[[ Listed records open ]]
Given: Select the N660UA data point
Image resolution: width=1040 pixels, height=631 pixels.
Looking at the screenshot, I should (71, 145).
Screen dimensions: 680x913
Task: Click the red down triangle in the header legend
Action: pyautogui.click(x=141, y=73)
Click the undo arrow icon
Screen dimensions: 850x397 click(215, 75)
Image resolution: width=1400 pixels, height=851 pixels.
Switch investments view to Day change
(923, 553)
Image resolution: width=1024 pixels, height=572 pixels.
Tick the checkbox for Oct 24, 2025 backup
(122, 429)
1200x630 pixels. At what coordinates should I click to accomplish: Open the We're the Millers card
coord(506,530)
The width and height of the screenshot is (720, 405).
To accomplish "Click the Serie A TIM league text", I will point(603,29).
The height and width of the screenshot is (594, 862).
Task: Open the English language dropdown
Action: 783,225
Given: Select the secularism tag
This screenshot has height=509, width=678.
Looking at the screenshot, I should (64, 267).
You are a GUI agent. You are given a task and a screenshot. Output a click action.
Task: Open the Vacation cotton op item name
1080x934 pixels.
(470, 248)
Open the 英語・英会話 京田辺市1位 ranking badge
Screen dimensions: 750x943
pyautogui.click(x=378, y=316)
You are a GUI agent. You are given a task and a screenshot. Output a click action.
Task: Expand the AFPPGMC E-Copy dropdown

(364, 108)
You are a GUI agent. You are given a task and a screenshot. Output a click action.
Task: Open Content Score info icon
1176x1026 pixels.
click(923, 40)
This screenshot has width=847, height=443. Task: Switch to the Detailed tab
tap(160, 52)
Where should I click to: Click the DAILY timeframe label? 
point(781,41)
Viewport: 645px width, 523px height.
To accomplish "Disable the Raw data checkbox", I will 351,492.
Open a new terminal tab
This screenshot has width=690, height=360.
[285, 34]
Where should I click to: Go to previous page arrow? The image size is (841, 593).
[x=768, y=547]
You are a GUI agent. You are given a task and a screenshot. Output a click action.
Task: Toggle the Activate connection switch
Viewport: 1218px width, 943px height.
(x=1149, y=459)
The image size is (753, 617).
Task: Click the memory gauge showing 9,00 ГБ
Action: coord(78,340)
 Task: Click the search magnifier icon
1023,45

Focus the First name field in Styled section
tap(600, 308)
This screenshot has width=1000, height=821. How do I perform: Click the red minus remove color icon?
[[ Listed records closed ]]
Activity
Pick out each line in the material containing "data".

Output below
Given: Select the N660UA data point
To accomplish "Disable the Raw data checkbox", I will 351,492.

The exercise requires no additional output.